ORDER DENYING PETITIONER’S MOTION FOR RECONSIDERATION
On July 24, 2014, Priest Johnson (“Johnson”) filed a petition for a writ of habeas corpus
pursuant to 28 U.S.C. § 2254. On April 24, 2015 I denied Johnson’s petition. (Docket # 16.)
Presently before me is Johnson’s motion for reconsideration, which I construe as a motion to alter
or amend the judgment pursuant to Federal Rule of Civil Procedure 59(e). See Taylor v. Wexford
Health Services, Inc., 465 Fed. Appx. 561, 562 (7th Cir. 2012) (citing Ho v. Taflove, 648 F.3d 489, 495
nn. 4-5 (7th Cir. 2011) (finding the district court correctly deemed a motion for reconsideration to
be a motion pursuant to Fed.
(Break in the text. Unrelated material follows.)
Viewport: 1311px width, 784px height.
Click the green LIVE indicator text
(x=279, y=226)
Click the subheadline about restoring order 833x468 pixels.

R. Civ. P. 59(e) (rather than Fed. R. Civ. P. 60(b)) when filed less than
28 days after the entry of judgment).
Federal Rule of Civil Procedure 59(e) allows a party to move the court for reconsideration
of a judgment within 28 days following the entry of the judgment. A motion for reconsideration
serves a very limited purpose in federal civil litigation; it should be used only “to correct manifest
errors of law or fact or to present newly discovered evidence.” Rothwell Cotton Co. v. Rosenthal & Co.,
827 F.2d 246, 251 (7th Cir. 1987) (quoting Keene Corp. v. Int’l Fidelity Ins. Co., 561 F. Supp. 656 (N.D.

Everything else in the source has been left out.